** start of Data supplied **

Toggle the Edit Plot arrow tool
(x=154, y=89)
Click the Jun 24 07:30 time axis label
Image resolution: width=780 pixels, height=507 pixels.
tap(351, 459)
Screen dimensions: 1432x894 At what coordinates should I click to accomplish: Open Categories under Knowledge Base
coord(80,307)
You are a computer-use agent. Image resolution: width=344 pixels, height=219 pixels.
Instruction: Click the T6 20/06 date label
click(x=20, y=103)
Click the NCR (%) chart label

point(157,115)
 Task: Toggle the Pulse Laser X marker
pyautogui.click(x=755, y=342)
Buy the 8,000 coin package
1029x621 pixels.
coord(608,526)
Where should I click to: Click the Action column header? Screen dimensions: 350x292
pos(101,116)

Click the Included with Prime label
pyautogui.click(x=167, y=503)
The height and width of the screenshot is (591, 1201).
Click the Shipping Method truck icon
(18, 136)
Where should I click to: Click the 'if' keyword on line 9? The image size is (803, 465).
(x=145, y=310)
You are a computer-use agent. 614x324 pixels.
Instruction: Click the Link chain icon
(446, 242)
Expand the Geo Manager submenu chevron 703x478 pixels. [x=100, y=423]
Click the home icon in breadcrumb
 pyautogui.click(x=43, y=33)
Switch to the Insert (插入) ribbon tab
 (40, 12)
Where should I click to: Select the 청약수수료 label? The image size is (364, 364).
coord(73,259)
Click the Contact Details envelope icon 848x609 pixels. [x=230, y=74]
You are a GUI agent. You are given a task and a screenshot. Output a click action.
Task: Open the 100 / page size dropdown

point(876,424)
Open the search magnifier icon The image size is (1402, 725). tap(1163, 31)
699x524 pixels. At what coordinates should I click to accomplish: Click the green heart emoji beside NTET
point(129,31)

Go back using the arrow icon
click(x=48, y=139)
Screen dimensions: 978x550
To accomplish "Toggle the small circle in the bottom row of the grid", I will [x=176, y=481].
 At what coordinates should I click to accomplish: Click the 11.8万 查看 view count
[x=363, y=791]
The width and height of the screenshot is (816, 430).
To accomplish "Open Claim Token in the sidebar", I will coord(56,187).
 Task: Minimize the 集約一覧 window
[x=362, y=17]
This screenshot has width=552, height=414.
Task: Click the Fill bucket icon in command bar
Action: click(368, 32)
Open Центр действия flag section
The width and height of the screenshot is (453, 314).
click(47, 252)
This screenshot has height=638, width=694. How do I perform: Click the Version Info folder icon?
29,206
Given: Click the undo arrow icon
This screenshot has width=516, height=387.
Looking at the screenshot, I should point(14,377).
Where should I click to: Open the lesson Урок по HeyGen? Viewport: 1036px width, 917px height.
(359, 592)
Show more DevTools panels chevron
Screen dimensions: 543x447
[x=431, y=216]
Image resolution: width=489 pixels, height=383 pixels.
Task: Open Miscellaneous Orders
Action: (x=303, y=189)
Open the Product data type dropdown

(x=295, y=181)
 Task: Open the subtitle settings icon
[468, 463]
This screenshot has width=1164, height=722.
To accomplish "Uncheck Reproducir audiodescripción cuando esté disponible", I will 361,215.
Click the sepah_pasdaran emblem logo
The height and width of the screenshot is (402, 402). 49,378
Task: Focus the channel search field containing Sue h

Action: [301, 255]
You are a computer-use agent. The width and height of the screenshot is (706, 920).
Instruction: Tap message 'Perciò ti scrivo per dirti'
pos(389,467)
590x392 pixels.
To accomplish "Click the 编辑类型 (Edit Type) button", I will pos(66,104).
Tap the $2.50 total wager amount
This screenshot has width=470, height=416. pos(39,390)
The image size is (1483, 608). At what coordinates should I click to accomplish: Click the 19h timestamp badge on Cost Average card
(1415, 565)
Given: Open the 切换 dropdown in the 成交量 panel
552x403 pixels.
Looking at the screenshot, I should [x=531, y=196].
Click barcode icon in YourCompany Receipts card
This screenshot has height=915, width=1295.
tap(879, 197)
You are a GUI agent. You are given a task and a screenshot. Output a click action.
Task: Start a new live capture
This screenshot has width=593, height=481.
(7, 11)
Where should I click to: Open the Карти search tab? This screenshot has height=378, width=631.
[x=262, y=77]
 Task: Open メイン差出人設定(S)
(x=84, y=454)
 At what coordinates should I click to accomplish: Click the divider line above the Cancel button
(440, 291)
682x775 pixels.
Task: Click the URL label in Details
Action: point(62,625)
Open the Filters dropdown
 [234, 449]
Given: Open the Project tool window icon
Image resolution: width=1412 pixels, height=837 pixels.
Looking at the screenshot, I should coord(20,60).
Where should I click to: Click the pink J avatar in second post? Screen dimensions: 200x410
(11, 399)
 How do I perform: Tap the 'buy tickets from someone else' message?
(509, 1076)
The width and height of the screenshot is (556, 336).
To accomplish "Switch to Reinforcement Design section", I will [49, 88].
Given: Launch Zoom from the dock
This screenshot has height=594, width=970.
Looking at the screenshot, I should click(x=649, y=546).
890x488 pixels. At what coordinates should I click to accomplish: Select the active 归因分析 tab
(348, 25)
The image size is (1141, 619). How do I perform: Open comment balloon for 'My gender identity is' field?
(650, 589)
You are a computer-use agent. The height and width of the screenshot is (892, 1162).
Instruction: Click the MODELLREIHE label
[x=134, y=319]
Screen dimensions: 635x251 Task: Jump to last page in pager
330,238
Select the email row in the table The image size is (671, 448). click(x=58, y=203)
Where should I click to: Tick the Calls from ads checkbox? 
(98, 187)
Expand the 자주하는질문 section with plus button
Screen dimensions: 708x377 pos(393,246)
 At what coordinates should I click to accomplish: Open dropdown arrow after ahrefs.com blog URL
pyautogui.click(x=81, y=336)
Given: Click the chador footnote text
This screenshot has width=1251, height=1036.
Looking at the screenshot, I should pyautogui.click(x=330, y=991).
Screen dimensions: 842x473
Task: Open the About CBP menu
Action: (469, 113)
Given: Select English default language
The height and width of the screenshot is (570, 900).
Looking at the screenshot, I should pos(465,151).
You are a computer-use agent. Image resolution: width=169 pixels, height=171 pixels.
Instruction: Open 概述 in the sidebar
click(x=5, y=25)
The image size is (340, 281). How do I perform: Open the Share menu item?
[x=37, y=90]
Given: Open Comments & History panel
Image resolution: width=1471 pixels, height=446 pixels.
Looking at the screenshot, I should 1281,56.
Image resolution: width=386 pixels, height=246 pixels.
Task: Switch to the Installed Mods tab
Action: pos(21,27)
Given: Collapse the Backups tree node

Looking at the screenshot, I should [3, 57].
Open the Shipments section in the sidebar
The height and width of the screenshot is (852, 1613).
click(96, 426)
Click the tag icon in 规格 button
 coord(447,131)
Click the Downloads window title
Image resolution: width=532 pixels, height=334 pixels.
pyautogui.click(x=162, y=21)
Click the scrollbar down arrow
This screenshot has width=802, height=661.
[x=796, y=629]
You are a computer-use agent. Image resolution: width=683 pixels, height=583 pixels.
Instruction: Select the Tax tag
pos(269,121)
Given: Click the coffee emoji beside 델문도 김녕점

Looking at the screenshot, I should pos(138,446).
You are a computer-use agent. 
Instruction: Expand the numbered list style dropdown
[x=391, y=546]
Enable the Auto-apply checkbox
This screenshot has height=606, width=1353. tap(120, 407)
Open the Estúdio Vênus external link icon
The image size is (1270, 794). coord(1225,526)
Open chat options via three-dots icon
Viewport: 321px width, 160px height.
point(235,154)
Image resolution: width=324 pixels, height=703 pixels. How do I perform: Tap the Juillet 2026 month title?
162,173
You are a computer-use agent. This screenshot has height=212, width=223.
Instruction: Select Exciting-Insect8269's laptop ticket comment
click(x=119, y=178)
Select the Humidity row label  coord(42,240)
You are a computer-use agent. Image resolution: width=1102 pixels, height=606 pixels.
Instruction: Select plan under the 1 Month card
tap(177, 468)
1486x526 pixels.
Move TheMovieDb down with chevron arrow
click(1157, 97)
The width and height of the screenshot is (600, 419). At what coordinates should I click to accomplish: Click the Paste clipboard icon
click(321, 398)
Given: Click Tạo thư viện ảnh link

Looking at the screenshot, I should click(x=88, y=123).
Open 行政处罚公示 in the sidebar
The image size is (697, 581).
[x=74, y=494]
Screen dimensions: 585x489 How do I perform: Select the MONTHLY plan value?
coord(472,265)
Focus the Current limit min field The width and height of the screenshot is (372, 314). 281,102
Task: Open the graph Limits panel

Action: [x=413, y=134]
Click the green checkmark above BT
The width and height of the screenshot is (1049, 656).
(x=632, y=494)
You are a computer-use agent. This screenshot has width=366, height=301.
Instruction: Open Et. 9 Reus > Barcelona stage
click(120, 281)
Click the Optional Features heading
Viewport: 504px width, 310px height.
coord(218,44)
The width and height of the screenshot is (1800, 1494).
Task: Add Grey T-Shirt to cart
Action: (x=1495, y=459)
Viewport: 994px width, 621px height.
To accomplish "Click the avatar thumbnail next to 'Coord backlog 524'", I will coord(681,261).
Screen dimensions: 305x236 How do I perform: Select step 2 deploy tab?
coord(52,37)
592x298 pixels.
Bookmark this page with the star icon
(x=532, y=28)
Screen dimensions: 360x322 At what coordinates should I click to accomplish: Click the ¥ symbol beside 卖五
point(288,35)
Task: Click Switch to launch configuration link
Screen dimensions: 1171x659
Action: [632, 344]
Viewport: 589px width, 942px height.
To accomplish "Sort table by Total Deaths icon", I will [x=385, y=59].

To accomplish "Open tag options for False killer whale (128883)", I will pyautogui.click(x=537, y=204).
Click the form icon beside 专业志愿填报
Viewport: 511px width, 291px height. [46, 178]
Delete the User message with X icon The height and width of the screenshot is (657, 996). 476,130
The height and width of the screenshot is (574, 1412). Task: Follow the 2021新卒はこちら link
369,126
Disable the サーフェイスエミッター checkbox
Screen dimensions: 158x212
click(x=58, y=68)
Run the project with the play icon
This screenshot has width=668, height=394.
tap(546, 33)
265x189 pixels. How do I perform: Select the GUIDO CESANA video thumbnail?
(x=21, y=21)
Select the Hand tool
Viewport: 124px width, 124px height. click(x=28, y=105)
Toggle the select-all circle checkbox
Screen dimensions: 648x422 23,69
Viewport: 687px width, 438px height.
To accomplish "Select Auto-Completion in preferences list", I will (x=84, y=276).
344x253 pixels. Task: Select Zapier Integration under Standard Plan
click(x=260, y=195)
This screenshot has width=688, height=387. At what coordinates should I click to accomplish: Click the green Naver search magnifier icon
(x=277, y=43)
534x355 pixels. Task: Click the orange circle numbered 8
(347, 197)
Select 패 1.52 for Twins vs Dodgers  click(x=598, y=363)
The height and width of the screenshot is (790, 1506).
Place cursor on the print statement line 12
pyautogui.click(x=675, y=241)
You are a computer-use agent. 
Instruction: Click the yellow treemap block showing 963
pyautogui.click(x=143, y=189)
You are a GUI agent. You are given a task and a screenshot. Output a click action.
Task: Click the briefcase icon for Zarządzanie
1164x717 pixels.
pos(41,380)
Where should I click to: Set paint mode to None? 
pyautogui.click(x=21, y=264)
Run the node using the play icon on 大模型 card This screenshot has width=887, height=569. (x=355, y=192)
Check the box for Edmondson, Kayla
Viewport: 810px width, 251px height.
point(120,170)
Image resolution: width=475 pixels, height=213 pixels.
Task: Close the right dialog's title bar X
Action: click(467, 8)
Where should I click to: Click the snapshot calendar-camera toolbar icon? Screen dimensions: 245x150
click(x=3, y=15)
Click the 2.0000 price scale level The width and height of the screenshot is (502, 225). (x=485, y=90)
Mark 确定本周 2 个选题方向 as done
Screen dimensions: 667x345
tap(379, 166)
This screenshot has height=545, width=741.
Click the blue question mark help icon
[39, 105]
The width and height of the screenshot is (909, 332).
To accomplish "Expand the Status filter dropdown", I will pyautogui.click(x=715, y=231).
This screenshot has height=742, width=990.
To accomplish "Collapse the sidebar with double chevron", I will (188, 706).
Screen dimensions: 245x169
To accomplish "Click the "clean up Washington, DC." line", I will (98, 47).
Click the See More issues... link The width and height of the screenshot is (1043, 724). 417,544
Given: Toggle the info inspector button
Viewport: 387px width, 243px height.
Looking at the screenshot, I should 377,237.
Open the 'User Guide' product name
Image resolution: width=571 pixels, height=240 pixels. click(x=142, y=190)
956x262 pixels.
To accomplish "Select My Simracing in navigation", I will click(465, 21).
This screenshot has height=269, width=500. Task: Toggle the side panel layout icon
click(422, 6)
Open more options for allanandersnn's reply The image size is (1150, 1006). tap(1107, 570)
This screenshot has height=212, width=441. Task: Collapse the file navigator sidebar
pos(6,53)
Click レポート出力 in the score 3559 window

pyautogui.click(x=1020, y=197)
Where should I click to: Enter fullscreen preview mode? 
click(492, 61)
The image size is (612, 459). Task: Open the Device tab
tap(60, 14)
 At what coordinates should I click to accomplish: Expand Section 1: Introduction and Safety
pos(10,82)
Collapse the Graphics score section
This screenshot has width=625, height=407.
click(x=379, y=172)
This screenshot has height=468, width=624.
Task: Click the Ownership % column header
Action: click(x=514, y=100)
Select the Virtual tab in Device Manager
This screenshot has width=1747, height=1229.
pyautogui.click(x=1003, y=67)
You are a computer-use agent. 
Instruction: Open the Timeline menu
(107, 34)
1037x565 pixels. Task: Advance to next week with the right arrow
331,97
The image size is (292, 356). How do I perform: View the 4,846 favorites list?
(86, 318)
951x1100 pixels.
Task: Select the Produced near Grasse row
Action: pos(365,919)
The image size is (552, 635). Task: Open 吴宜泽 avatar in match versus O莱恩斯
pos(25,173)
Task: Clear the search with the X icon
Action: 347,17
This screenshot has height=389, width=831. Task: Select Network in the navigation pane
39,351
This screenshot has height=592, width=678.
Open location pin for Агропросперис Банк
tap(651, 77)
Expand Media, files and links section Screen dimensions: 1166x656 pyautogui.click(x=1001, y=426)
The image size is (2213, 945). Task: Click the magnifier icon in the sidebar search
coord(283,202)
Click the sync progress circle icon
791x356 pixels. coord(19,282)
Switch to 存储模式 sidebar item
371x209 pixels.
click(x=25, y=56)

** end of Data supplied **

• Aim: Quote the items from the line containing "Given: Open Comments & History panel" through the line containing "Action: pos(21,27)", word for word.

• Response:
Given: Open Comments & History panel
Image resolution: width=1471 pixels, height=446 pixels.
Looking at the screenshot, I should 1281,56.
Image resolution: width=386 pixels, height=246 pixels.
Task: Switch to the Installed Mods tab
Action: pos(21,27)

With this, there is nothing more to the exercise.